India should just watch from the sidelines and not interfere with the internal affairs of that country. Let it have its own dynamics. People of Pakistan should understand that supporting the Army is leading them into a deeper mess.
Did India’s announcement of military surgical strikes come as a surprise to you? What has changed in this government’s response compared to previous regimes?
Such strikes had taken place in the past. But an attack at this level when one used helicopter gunships, certain elements of fire power, with about more than hundred people and knock them as bad as we did and inflicting a lot of casualties is something that is substantially different.
But the policy of brinkmanship between two nuclear countries isn’t it dangerous?
After Pakistan’s constant threats to use nuclear weapons, there has been a certain reluctance in India to put that to test. I think in the Indian side the apprehensions are logically unjustified. Pakistan’s Army officers may be adventuresome or they may be full of rhetoric, but they are not suicidal. So you have a lot of space to conduct military operations sensibly. This nuclear deterrence is a mind-game.
On the surgical strikes…
I am very sorry that this issue is being politicised in this manner. The very fact of a statement and its veracity being questioned after having been read out by the director general of military operations (DGMO) is very wrong.
Does the strike imply a gradual shift of India from a soft state image towards a hard one?
I wouldn’t make generalisations like that. Because in what has happened, diplomacy has played a major role. If you take the reactions after Uri, all, including our South Asian neigbhours have backed us starting with Bangladesh and Afghanistan, who also feel the pain of Pakistan’s terrorism. The US, European Parliament, Saudi Arabia, Bahrain, the UAE and Qatar, were severely critical of the Uri attack. Such support is unprecedented. You cannot carry out a military operation in isolation. And it has been carried out in the background of a successful diplomatic strike. Germany and Russia came out very strongly in India’s support. Even China has not offered unqualified support to Pakistan.
What do you think of the government’s stand that video footage of the strikes won’t be made public?
There is a huge amount of satellite-based information and from the drones. You should not expose what your assets are. That is a decision which only the military and intelligence agencies can help take. This is a decision best left to the government and the Prime Minister.

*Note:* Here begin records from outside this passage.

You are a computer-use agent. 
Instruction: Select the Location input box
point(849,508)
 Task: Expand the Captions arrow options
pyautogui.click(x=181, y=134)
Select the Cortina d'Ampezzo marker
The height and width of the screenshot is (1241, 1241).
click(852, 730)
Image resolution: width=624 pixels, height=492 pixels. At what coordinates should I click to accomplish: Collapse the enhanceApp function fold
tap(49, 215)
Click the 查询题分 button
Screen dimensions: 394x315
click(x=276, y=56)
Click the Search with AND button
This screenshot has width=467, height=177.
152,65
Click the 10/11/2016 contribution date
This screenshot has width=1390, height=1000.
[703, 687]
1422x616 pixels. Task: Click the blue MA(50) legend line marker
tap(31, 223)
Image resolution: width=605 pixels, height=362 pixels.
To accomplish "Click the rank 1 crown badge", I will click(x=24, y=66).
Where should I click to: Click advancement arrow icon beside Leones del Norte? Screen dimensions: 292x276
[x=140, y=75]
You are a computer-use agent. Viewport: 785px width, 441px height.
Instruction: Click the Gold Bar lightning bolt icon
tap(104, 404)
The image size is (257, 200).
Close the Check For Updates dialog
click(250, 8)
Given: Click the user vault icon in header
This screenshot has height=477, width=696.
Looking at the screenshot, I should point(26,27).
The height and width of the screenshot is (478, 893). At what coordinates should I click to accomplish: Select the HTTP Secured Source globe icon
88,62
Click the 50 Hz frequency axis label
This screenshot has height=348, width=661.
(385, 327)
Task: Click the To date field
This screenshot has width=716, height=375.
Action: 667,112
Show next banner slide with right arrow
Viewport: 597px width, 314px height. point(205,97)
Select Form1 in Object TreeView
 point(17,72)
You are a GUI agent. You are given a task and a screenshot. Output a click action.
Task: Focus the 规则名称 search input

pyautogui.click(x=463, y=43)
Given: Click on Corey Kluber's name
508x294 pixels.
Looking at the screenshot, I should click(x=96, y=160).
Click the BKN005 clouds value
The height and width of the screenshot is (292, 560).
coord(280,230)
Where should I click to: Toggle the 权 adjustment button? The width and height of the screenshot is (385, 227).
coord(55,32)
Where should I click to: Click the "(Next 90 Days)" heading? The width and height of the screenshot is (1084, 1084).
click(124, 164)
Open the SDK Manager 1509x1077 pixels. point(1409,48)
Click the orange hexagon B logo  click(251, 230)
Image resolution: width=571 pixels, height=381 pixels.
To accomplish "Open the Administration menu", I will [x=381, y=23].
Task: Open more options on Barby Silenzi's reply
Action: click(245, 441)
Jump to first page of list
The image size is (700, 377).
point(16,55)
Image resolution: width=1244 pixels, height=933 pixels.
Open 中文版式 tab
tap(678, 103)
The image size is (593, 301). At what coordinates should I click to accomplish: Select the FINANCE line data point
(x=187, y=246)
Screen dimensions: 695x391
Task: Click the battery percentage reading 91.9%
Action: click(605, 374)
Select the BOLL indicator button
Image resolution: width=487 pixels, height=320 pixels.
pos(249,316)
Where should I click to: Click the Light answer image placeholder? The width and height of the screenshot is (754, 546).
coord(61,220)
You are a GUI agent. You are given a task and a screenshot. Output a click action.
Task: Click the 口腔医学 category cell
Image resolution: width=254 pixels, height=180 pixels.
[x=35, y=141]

Why is the Pakistan government denying that such a strike ever took place?
The Pakistan Army is a joke because of such blatant lies. Nobody takes it seriously any more.
Where do you see the bilateral relations going to from here? Do you see an escalation?
Pakistan military is chaffing. It will try to take revenge and we should be prepared for it. Also, let us not function in a manner that is dehumanising. There is no harm in school children coming to India, relatives visiting, for Sufi tourism or for hospital treatment. We should welcome these because the narrative becomes what they see for themselves in India — which is much different from the lessons of hate in their history books.
India’s neighbours like Sri Lanka are clearly tiring of the India-Pak hostility. How relevant is Saarc now and what future does it have?
We should gradually disengage from Saarc. It has become a propaganda for Pakistani obstructionism. Unlike our relations with Asean, which have not progressed, relations with Saarc has not.
What would be the implications of Pakistan being declared a terrorist state?
I don’t think that will happen in the near future for the simple reason that it is a country with nuclear weapons. Ostracising Pakistan completely is not realistic. How will it be meaningful if China doesn’t support it?